Sphenopalatine Neuralgia
Sphenopalatine neuralgia (Sluder’s syndrome) is unilateral facial pain associated with vasomotor abnormalities such as lacrimation, rhinorrhea, and salivation. It may radiate to the eye, nose, palate, maxillary teeth, ear, temple, and zygoma. In describing the distribution of pain, most patients place the heel of the palm over the orbit with the fingers extending back over the temple to indicate the path of radiating pain. A useful diagnostic test involves topical application or local infiltration of an anesthetic in the area of the sphenopalatine ganglion (near the posterior end of the middle turbinate). Relief of symptoms confirms the diagnosis. Management of the condition is controversial, although sphenopalatine ganglion neurectomy offers symptomatic relief.
Glossopharyngeal Neuralgia
Glossopharyngeal neuralgia presents with unilateral throat pain with radiation to the ear, posterior tongue, or soft palate. The pain is usually severe and paroxysmal, but it may be constant. Pharyngeal or aural trigger zones may be present. Associated symptoms include ipsilateral rhinorrhea, salivation, coughing, and facial burning. The diagnosis is confirmed by means of topical application of an anesthetic to the lateral pharyngeal wall during an attack.
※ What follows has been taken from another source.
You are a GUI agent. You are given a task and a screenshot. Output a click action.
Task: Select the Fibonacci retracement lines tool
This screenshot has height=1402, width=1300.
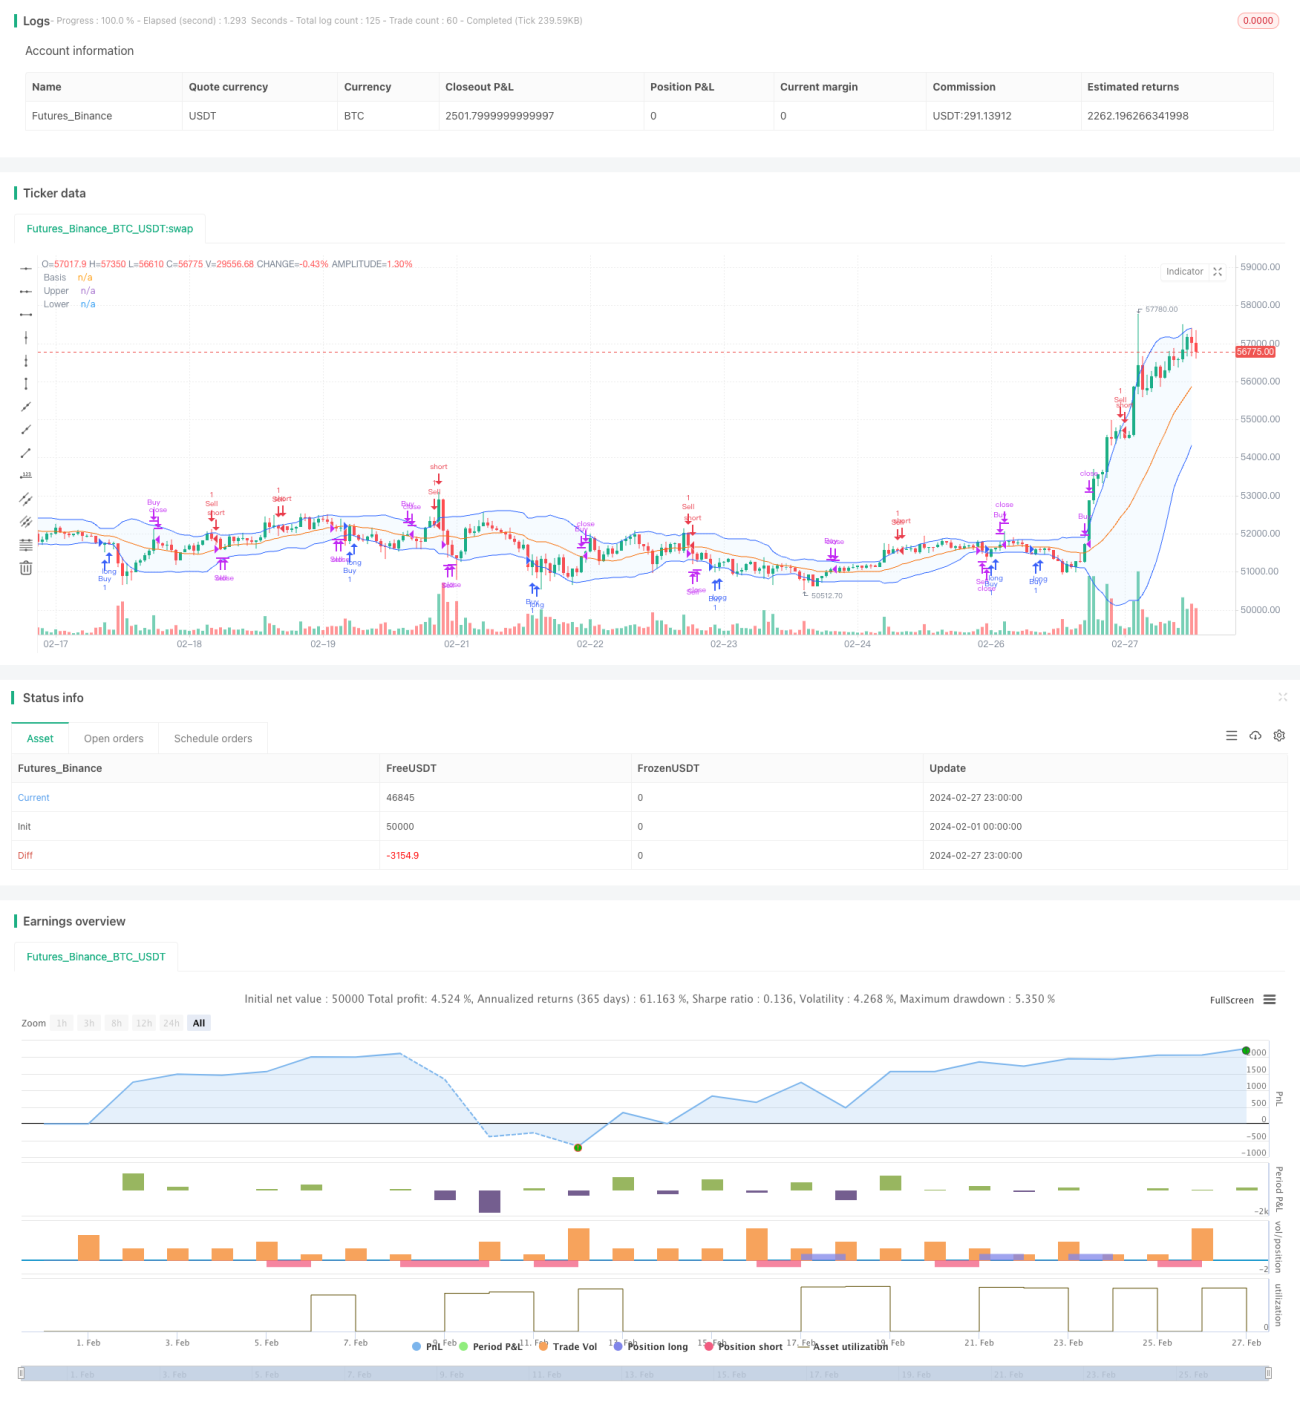click(x=26, y=545)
Among patients aged <30 years, an organic cause such as viral infection, arachnoiditis, or styloid elongation (Eagle syndrome) is a distinct possibility. Among older patients, oropharyngeal tumors must be considered. Treatment is usually palliative, but in severe cases alcohol injection or nerve resection may be successful.
Postherpetic Neuralgia
Postherpetic neuralgia is a painful condition that occurs after attacks of herpes zoster. The symptoms are similar to those of trigeminal neuralgia. Although any sensory nerve may be affected, the pain is usually along the ophthalmic division of the trigeminal nerve, which is the division least commonly affected by tic douloureux. Symptoms usually last 2 to 3 weeks but can persist longer, especially among older patients. A history of vesicular skin lesions before the onset of the neuralgia confirms the diagnosis.
Trotter’s Syndrome
Trotter’s syndrome, also referred to as the sinus pain of Morgagni’s syndrome, is usually caused by neoplastic invasion of the lateral nasopharyngeal wall. Symptoms include unilateral deafness, pain of the mandibular division of the trigeminal nerve, ipsilateral palate hypomotility, and subsequent trismus.
Pterygopalatine Fossa Syndrome
Pterygopalatine fossa syndrome is caused by metastasis to the pterygopalatine fossa, and involves the maxillary division of the fifth cranial nerve. The patient reports pain in the maxillary teeth and infraorbital and palatal anesthesia. Signs of the syndrome may include blindness and neuromuscular paralysis of the pterygoid muscles.